Wisata NTB
7 Alasan Desa Tetebatu Lombok Layak Wakili Indonesia di Kompetisi Desa Wisata Dunia
Desa Tetebatu, Kecamatan Sikur, Kabupaten Lombok Timur NTB akan mewakili Indonesia di ajang Best Tourism Village 2021
Penulis: Sirtupillaili | Editor: Facundo Chrysnha Pradipha
Laporan Wartawan TribunLombok.com, Sirtupillaili
TRIBUNLOMBOK.COM, LOMBOK TIMUR – Desa Tetebatu, Kecamatan Sikur, Kabupaten Lombok Timur, Nusa Tenggara Barat (NTB) akan mewakili Indonesia di ajang Best Tourism Village 2021.

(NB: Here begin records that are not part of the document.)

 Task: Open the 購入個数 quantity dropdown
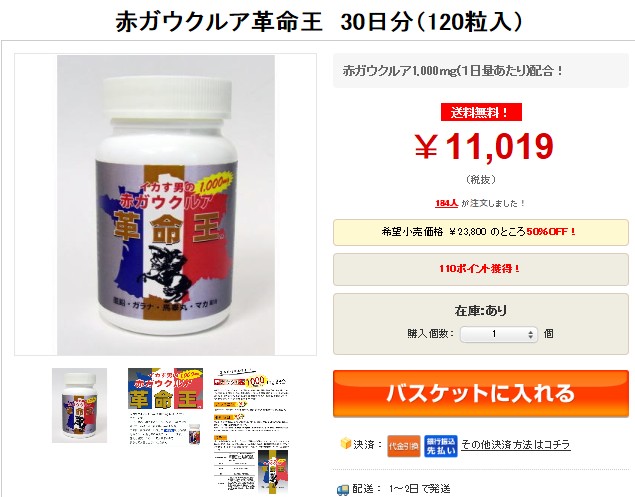pos(499,334)

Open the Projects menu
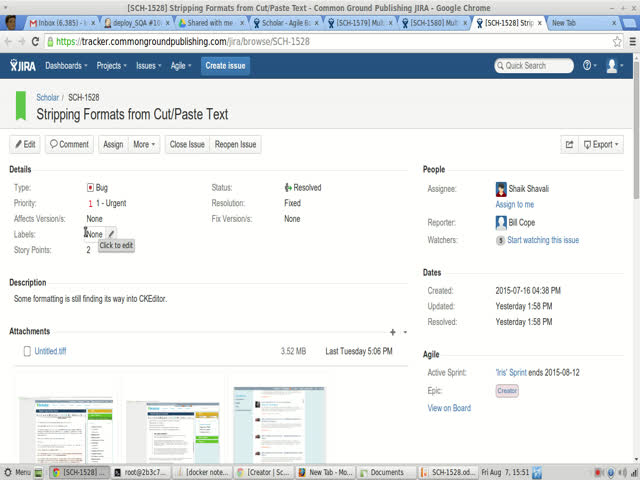coord(112,66)
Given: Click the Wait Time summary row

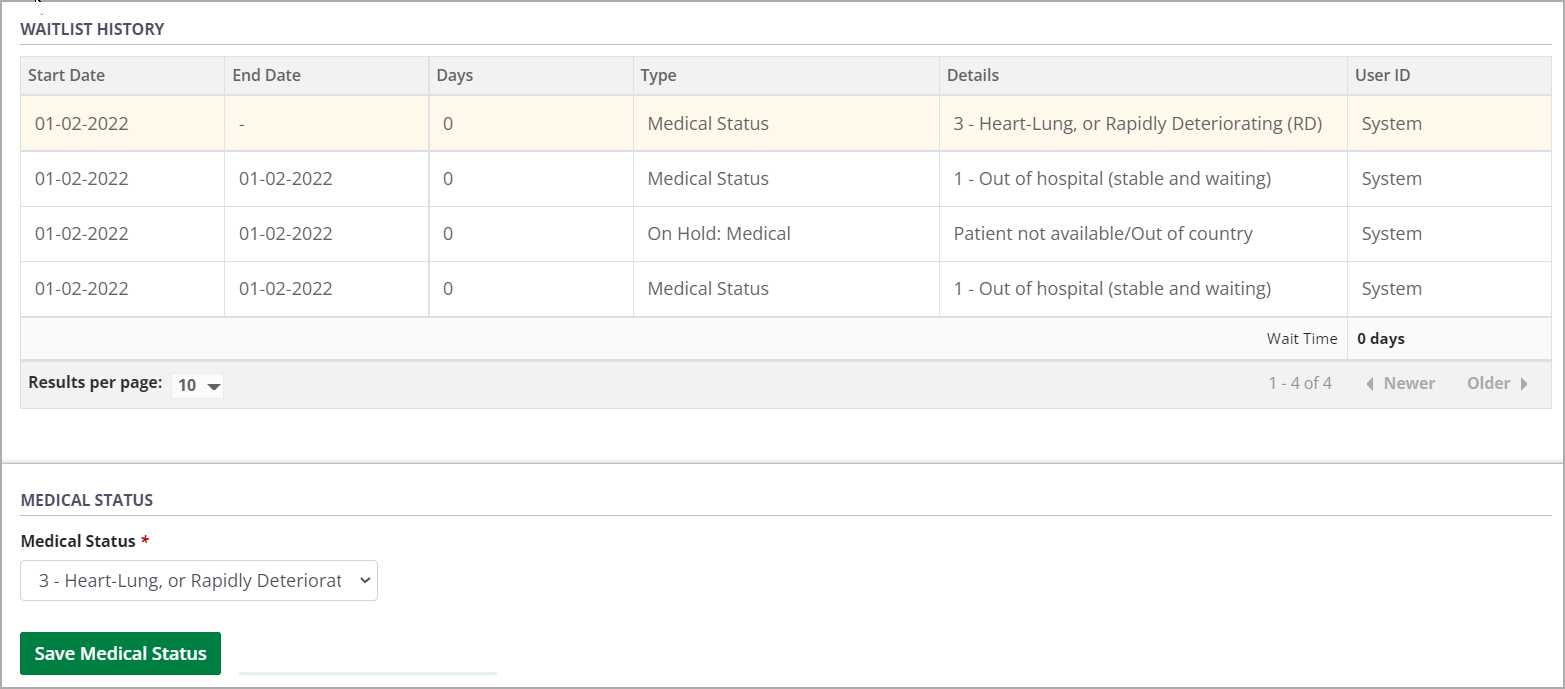Looking at the screenshot, I should pyautogui.click(x=1302, y=338).
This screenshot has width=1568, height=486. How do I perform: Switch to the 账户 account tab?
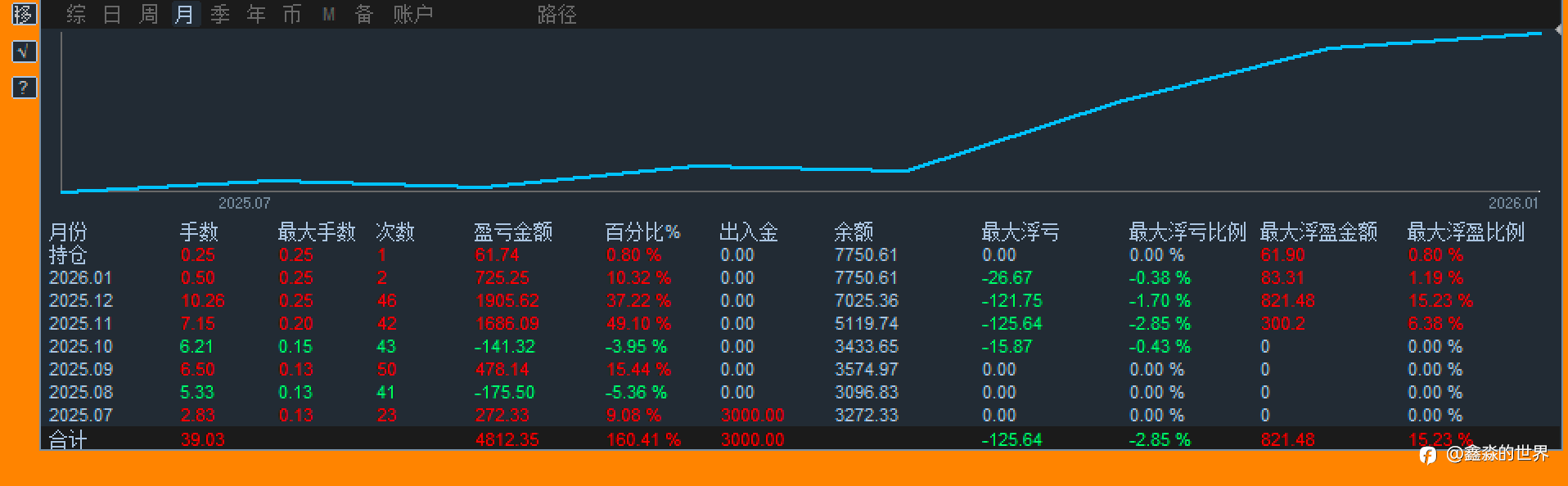[412, 14]
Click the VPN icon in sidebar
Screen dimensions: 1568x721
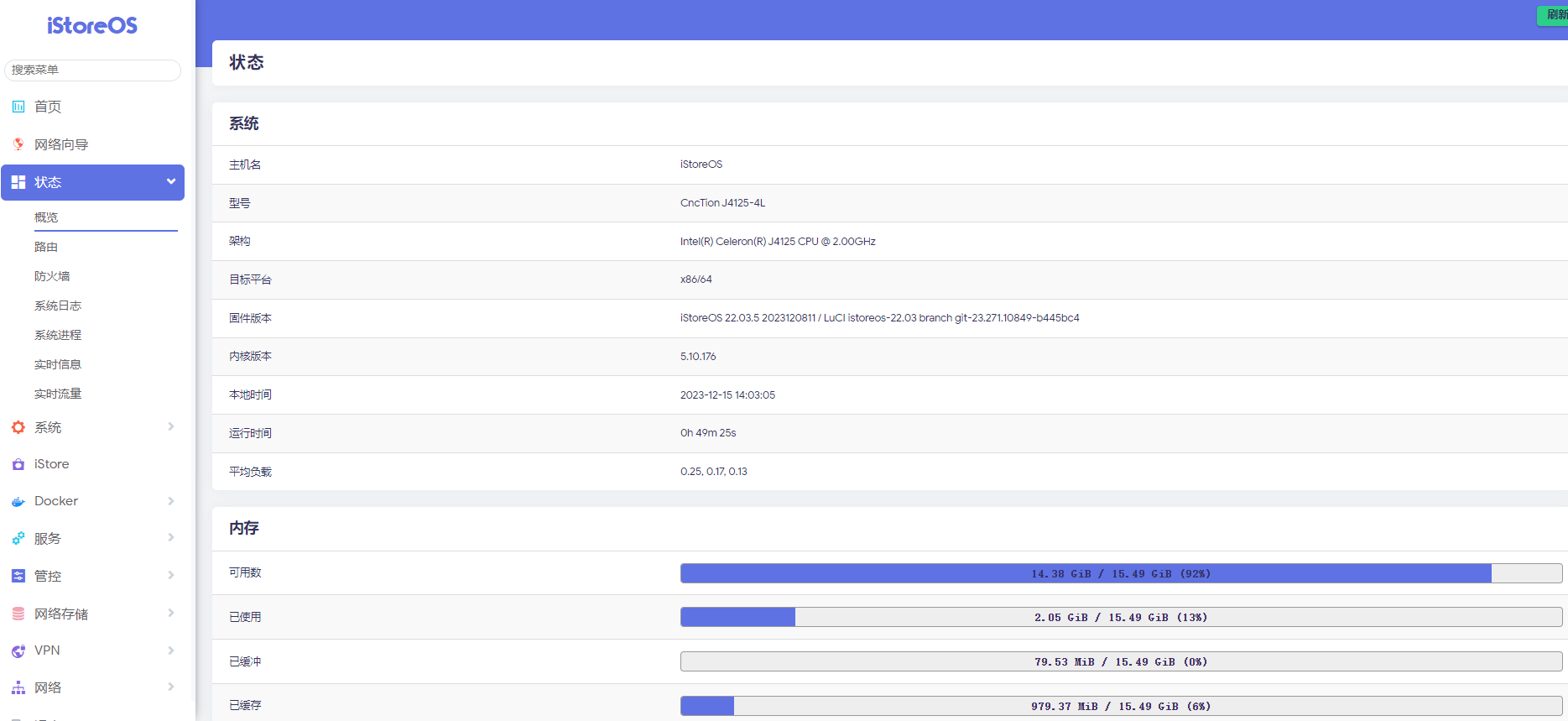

Ajang ini diselenggarakan United Nations World Tourism Organization (UNWTO), organisasi pariwisata dunia di bawah Perserikatan Bangsa-Bangsa (PBB).
Desa Tetebatu akan menjadi salah satu kadidat mewakili Indonesia dalam ajang internsional tersebut.
Taufan Rahmadi, pemerhati pariwisata nasional mengatakan, Desa Tetebatu sangat layak menjadi kandidat desa wisata terbaik dunia.
Setidaknya tujuh aspek penting yang membuat Desa Tete Batu layak ikut berkompetisi dalam ajang tersebut.
Baca juga: Wisata Kuliner: Nikmatnya Menyantap Nasi Lindung di Warung Jamaq-jamaq Mataram
Pertama, hutan Tete Batu di Selatan Rinjani nerkontribusi terhadap perubahan iklim global.
”Hutan tropis Tetebatu membantu menstabilkan iklim dunia dengan menyerap karbon dioksida dari atmosfer,” katanya, Sabtu (14/8/2021).

Pembuangan karbon dioksida ke atmosfer diyakini berpengaruh terhadap perubahan iklim melalui pemanasan global.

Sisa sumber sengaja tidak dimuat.